That would be me Jace..peep the sig.


----------



## Wade County

Im shitting myself over here. Feelings are echoed - we really need to close this tonight. Knowing us and our ability to eternally make life difficult, I can see us losing and having to win a game on the road....but I really hope that's just the cynic in me.

What makes it even worse is I have a compulsory training from 1pm to 2pm....basically, right near the end of the ****ing game. If this is close i'm gonna have a stroke.

Seriously, being a Heat fan is taxing work. I swear my life has been shortened a good 4-5 years by now


----------



## PoetLaureate

I got that 2006 Championship DVD rolling from now until gametime


----------



## Ben




----------



## Wade County

^ Sometimes I put on the game 6 just to watch Zo go nuts. That 2nd quarter where he blocked like 4 shots and had that awesome transition dunk over Mbenga from JWill's round the back pass....priceless memories.

God I hope we can pop the champagne tonight guys....what a day this will be if we can do it.

Once in 25 years have I been able to celebrate a Heat championship, hoping I can do it tonight.

Lets go Heat!


----------



## Wade2Bosh

Nothing like winning and getting to celebrate at home, on center court, with the crowd going nuts. Let's hope we get to see that.


----------



## Wade County

Just hoping the guys seize the moment and deliver the knockout blow.

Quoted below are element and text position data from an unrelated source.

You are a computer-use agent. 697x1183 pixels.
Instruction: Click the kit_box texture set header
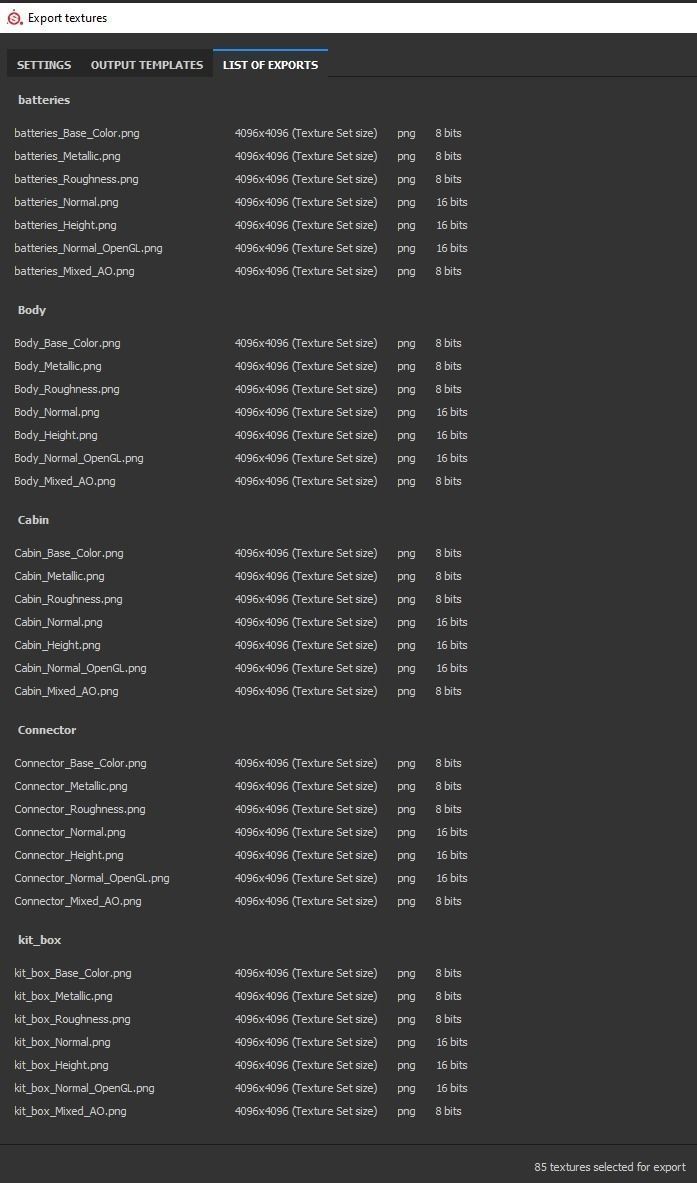40,940
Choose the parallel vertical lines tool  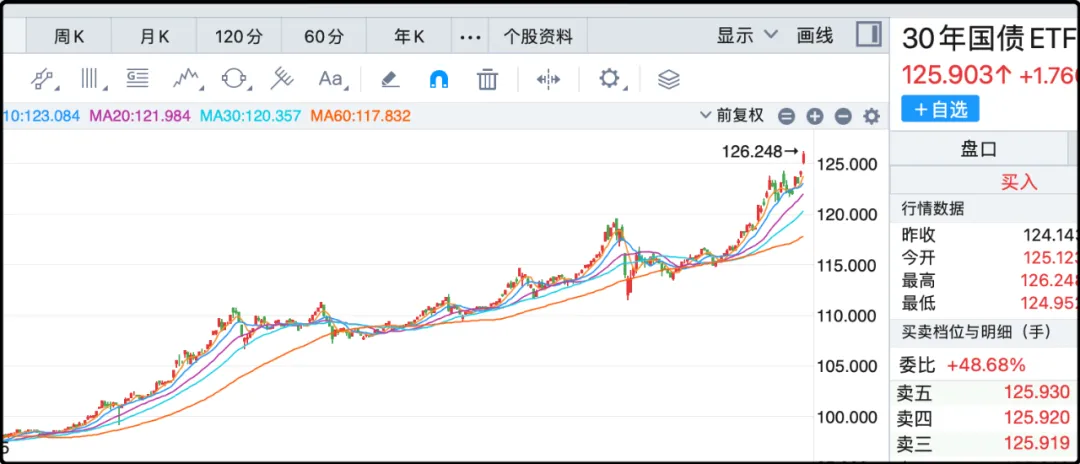pos(91,79)
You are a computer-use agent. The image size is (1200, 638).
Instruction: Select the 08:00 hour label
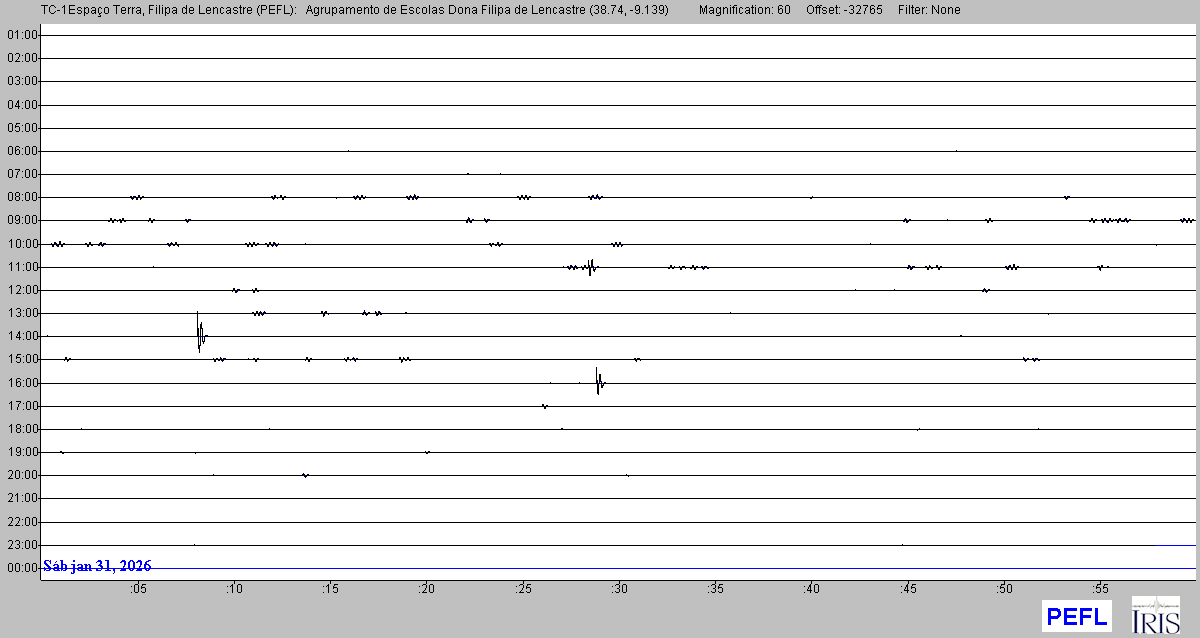[22, 197]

Up 3-1 on home court is as good a scenario as it gets. Finish the job.


----------



## Jace

Good vibrations!



Rather Unique said:


> That would be me Jace..peep the sig.


Hah, knew it was someone who rarely posted lately so I figured it was up to me to find it.

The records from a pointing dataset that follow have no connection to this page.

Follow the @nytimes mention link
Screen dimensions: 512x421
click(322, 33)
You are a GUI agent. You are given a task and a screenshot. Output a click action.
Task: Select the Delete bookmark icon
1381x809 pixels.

Steven A. is on HEATv. This is weird! He and Eric have an odd dynamic. Definitely different then Eric and Tony.


----------



## Wade County

Continuing the theme!


----------



## Ben




----------



## IbizaXL

Ben said:


>


ah yes, the old humble wade i fell in love with. now hes just on my shit list.


----------



## Wade2Bosh

"I'm going to Disney World!"











It'll be Lebron's turn this time if we win.


----------



## Wade County

I feel so sick....fuuuuuu


----------



## Wade2Bosh

Wade County said:


> I feel so sick....fuuuuuu


Just get ready for the roller coaster of emotions.

If only we could fast forward to the 4th, where every game has been decided. We'd save years of our life not needing to go through all that stress :laugh:


----------



## Wade County

Everyone has been raging at DWade, and sure, he has been pretty inconsistent...but his numbers are still looking pretty nice other than the shitty FG%. He's still at 46% from the field in the playoffs though, which while isnt that bad, is below his normal average of .486% over his career.


----------



## Ben

Let's ****ing do this.


----------



## Ben

48 minutes.


----------



## Jace

I've got on my ugly face.


----------



## Wade County

48 minutes of basketball left in the season. That's how we need to approach this.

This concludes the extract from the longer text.